Source code for grid2op.Opponent.opponentSpace

# Copyright (c) 2019-2020, RTE (https://www.rte-france.com)
# See AUTHORS.txt
# This Source Code Form is subject to the terms of the Mozilla Public License, version 2.0.
# If a copy of the Mozilla Public License, version 2.0 was not distributed with this file,
# you can obtain one at http://mozilla.org/MPL/2.0/.
# SPDX-License-Identifier: MPL-2.0
# This file is part of Grid2Op, Grid2Op a testbed platform to model sequential decision making in power systems.
import os
import numpy as np

from grid2op.Exceptions import OpponentError


[docs]class OpponentSpace(object):
    """
    Is similar to the action space, but for the opponent.

    This class is used to express some "constraints" on the opponent attack. The opponent is free to attack whatever
    it wants, for how long it wants and when it wants. This class ensures that the opponent does not break any
    rules.

    Attributes
    ----------
    action_space: :class:`grid2op.Action.ActionSpace`
        The action space defining which action the Opponent are allowed to take

    init_budget: ``float``
        The initial budget of the opponent

    compute_budget: :class:`grid2op.Opponent.ActionBudget`
        The tool used to compute the budget

    opponent: :class:`grid2op.Opponent.BaseOpponent`
        The agent that will take malicious actions.

    previous_fails: ``bool``
        Whether the last attack of the opponent failed or not

    budget_per_timestep: ``float``
        The increase of the opponent budget per time step (if any)
    """

    def __init__(
        self,
        compute_budget,
        init_budget,
        opponent,
        attack_duration,  # maximum duration of an attack
        attack_cooldown,  # minimum duration between two consecutive attack
        budget_per_timestep=0.0,
        action_space=None,
    ):

        if action_space is not None:
            if not isinstance(action_space, compute_budget.action_space):
                raise OpponentError(
                    "BaseAction space provided to build the agent is not a subclass from the"
                    "action space to compute the cost of each action."
                )
            self.action_space = action_space
        else:
            self.action_space = compute_budget.action_space
        self.init_budget = init_budget
        self.budget = init_budget
        self.compute_budget = compute_budget
        self.opponent = opponent
        self._do_nothing = self.action_space()
        self.previous_fails = False
        self.budget_per_timestep = budget_per_timestep
        self.attack_max_duration = attack_duration
        self.attack_cooldown = attack_cooldown
        self.current_attack_duration = 0
        self.current_attack_cooldown = attack_cooldown
        self.last_attack = None

        if init_budget < 0.0:
            raise OpponentError(
                "An opponent should at least have a positive (or null) budget.

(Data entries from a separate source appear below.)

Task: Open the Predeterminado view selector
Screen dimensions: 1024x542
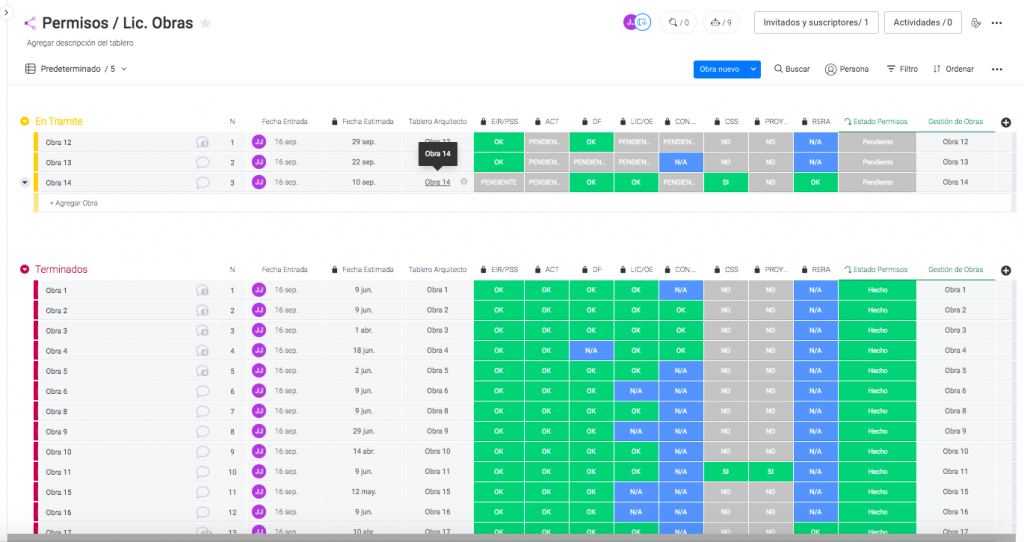Action: (76, 69)
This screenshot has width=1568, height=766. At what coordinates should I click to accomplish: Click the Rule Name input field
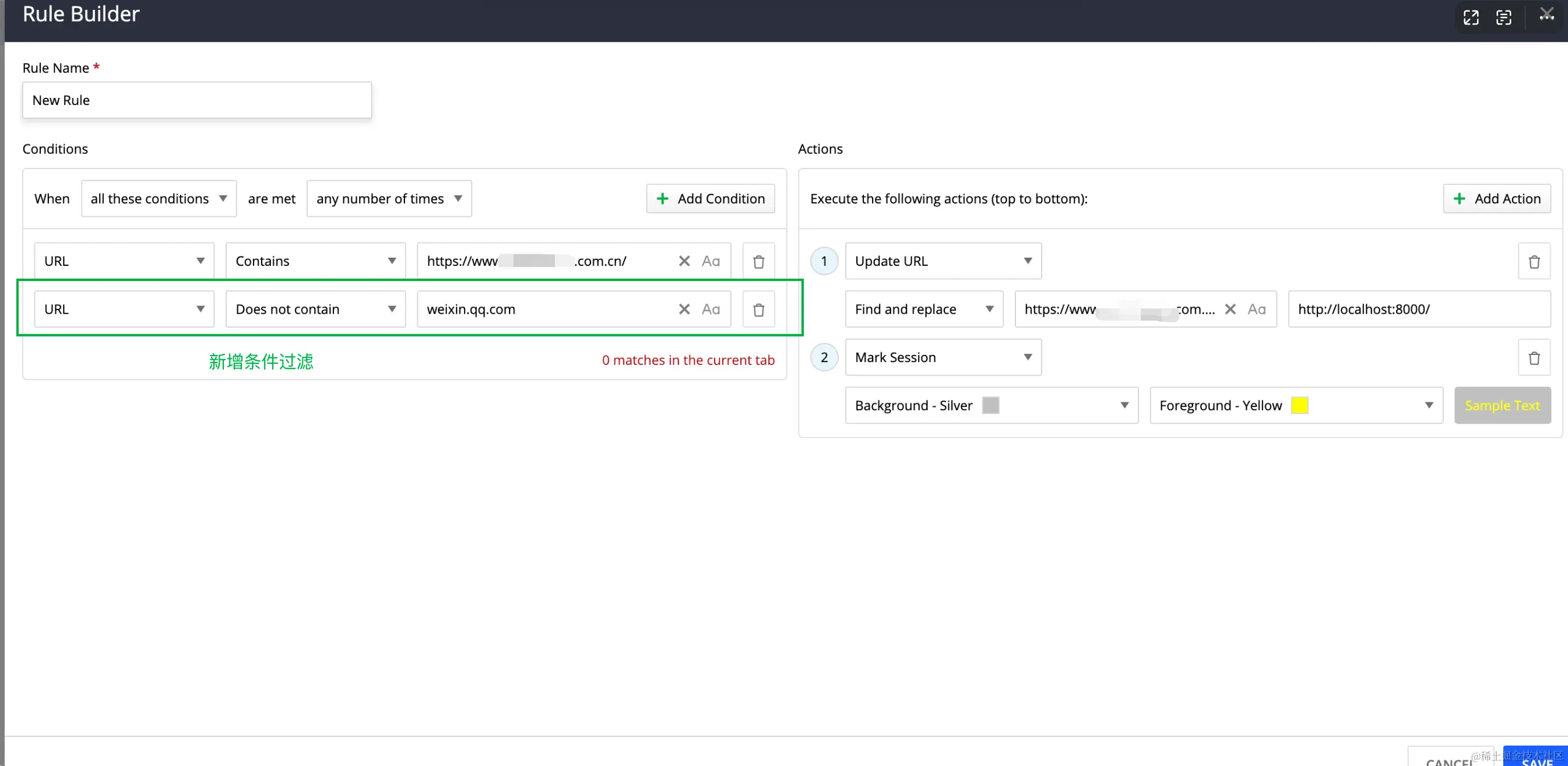pos(196,100)
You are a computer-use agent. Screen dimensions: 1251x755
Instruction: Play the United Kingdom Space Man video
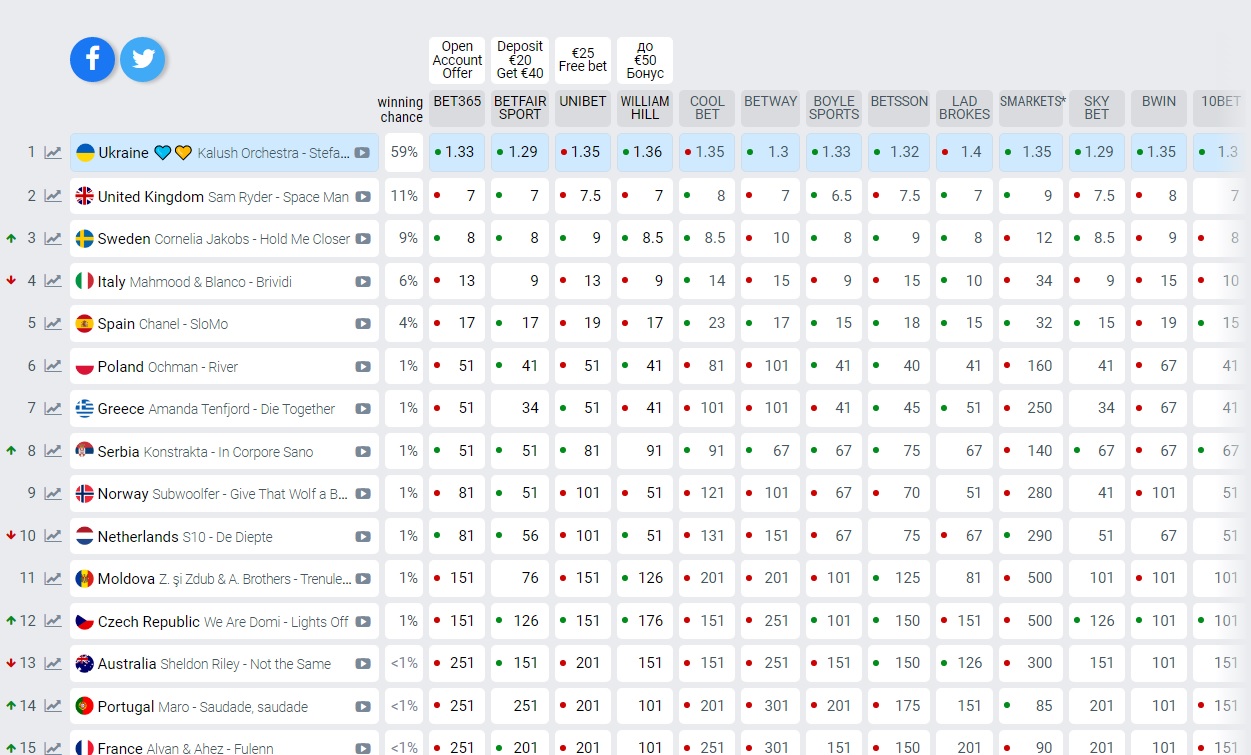362,197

If you "
                "want to deactivate the opponent set its budget to 0 and use the"
                'DontAct class as the "opponent_class"'
            )

        # TODO do i add it back
        # if not isinstance(opponent_reward_class, BaseReward):
        #    raise OpponentError("Impossible to build an opponent reward with a reward of type {}".format(opponent_reward_class))
        # self.opp_reward_helper = RewardHelper(opponent_reward_class)

[docs]    def init_opponent(self, partial_env, **kwargs):
        """
        Generic function used to initialize the opponent. For example, if an opponent reads from a file, the
        path where is the file is located should be pass with this method.
        """
        self.opponent.init(partial_env=partial_env, **kwargs)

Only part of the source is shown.